**INSTRUCTIONS:**
(1) Answer these questions using the essay about a walk through Edinburgh Park:
(a) Roughly how long did the walk last?
(b) What kind of place does the essay say Edinburgh Park is?
(c) What is the man-made loch called?
(2) Reproduce word for word the part of the essay about a walk through Edinburgh Park starting at "It was a day" and ending at "of the escape.".

**SELECTION:**
= = = =

Brian Lavelle | Scottish writer & sound artist

Disappear into the vanishing point

It was a day to venture into the grey, away from the news and away from my sadness and incomprehension at what’s happening in the world. Although I’m outside, alone, I’m also in my head, and also alone there. These landscapes—these thin places—exist perhaps only in my inner life and imaginings. I walk to escape, and I write about the walks to extend the escape into something else, a feeling of comfort reified beyond the mere memory of the escape.

All of these places exist, and none of them.

I am here, at Edinburgh Park, with time to kill, or at least sufficient to render it unconscious for a brief spell.

And so I walked for an hour or so, walking to nowhere, skirting the outskirts. I’d never explored here before; there was no need. This place leads nowhere and comes from nothing. It’s a business park and I have no business with it.

But in fact, as I soon discovered, I’d entered into a landscape of subtle, if awkward, poetry in the company of the poets themselves.


It seems a simple mechanism, although perhaps not everyone is so fortunate: one foot in front of the other foot. No destination, no expectation. Intuition as a guide. I’m more and more thankful for this kind of walking, for the desire and the need to walk, for the places and the spaces, both real and unreal, in which I can walk.

The skies slid a little as I wandered, from a colour the taste of ashes to a fuller, duller slate. Brooding skies. Did they move because I walked? As in many transformative tales, I reached a crossroads, of sorts. I crossed over, looked right, looked left. Only a vivid emptiness toward the tramlines’ vanishing point.

Blocks of buildings, empty offices, a tram with no passengers. It’s a supremely functional landscape, although it’s not functioning today.

But then I’m surprised to find a man-made loch in the middle of this deserted business park, a mirror in and of the silence at large here. More of an ornamental lochan, Loch Ross is quiet, its waters still and dark on this gloomy Saturday. If the Monday to Friday working week is the daytime of this place, perhaps the weekend is its nightscape. This all does feel a little dreamlike, but it’s probably just because I didn’t expect it, didn’t anticipate the strange juxtaposition of what is to come next.

= = = =

**DATA PROVIDED:**
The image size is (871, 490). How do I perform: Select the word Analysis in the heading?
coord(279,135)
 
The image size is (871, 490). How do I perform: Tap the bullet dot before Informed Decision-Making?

= = = =

**PER-TASK OUTPUTS:**
(1)
(a) An hour or so.
(b) A business park.
(c) Loch Ross.

(2)
It was a day to venture into the grey, away from the news and away from my sadness and incomprehension at what’s happening in the world. Although I’m outside, alone, I’m also in my head, and also alone there. These landscapes—these thin places—exist perhaps only in my inner life and imaginings. I walk to escape, and I write about the walks to extend the escape into something else, a feeling of comfort reified beyond the mere memory of the escape.